C. : Et de votre côté, que retirez-vous de cette expérience?

L.P. : J'étais très contente de l'avoir fini. Je ne sais pas si d'ici dix ans je le remonterai de la même manière ou si j'en tirerai le même objet. Mais à cette époque de ma vie, c'est le film que je voulais faire.

 


C. : Quelles sont les scènes qui vous ont le plus marquée?

L.P. : La séquence du scooter, d'une part. Elle raconte toute notre relation. Comment chacun prend sa place, comment sa mise en scène se confronte à la mienne, le tout dans un décor extraordinaire. Et la seconde, c'est celle avec ma grand-mère. On découvre l'intériorité d'Arnaud, et cela le rend plus grand, plus complexe. Avec une ouverture sur plein de choses.

 


C. : Qu'est-ce que vous vouliez transmettre en racontant cette histoire?

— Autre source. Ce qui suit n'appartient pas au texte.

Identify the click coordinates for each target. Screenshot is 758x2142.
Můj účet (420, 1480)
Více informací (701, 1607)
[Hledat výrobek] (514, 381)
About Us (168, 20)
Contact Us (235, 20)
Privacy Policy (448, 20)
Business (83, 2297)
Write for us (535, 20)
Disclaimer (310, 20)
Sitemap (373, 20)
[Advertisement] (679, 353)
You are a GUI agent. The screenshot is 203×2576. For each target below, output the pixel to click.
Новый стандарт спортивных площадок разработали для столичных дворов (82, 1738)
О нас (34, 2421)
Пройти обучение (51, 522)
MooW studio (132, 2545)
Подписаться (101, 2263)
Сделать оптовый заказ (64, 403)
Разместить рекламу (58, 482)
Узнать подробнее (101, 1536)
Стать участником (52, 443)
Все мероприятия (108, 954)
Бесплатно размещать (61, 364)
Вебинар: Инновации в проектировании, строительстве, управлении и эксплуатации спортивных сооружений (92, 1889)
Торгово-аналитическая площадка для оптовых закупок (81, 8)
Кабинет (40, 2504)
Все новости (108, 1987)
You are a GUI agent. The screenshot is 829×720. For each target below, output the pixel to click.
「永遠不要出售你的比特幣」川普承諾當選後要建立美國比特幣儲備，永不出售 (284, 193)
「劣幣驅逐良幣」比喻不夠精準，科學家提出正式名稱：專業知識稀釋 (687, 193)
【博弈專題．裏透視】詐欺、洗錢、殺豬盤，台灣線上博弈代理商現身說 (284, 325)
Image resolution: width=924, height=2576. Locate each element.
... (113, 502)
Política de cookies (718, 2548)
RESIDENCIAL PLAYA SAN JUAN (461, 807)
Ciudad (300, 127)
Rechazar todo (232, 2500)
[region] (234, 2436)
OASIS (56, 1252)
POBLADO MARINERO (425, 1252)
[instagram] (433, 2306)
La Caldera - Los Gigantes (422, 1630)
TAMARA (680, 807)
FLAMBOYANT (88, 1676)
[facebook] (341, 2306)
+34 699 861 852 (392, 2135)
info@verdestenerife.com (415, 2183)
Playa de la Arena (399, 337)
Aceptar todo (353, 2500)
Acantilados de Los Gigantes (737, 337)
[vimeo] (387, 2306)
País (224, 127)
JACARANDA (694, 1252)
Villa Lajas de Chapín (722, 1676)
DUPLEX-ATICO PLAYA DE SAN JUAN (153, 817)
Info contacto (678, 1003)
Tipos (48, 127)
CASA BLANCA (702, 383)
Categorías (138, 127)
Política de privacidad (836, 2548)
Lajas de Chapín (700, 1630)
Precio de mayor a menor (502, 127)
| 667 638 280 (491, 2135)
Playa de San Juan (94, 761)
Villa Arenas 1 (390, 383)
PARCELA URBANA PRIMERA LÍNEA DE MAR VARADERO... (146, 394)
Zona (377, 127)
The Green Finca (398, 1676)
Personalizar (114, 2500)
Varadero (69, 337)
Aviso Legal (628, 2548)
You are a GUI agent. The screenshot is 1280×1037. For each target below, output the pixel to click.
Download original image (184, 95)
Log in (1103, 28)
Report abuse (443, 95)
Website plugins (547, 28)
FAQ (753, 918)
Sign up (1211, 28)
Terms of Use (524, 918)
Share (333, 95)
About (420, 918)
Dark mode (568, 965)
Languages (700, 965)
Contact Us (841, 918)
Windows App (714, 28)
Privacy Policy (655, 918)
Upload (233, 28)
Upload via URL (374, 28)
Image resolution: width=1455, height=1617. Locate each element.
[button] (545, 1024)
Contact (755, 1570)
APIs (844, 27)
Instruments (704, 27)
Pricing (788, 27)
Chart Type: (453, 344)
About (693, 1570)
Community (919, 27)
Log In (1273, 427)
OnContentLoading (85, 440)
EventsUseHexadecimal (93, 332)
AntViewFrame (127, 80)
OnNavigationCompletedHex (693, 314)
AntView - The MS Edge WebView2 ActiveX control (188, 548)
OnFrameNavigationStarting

L.P. : L'histoire d'une trajectoire. Ce qui m'intéresse dans le cinéma, c'est ce qui n'est pas figé, ce qui mue. Que ce soit le regard qu'on a sur quelqu'un qui se transforme, ou la personne elle-même. Indépendamment de cette histoire, c'est cela dont j'avais envie, déplacer le regard. Ici en particulier, ce récit parle d'une injustice qui demandait réparation, et il s'y passe de nombreuses choses que je n'avais même pas osé écrire. Parallèlement à cela, il a fallu concilier avec les envies d'Arnaud, ou son absence d'envie justement. Mais lorsqu'au début du film, il raconte son histoire, c'est quelque chose dont il avait extrêmement besoin. En ce sens, il a dépassé mes attentes, et cela m'a grandement influencé dans la construction du récit.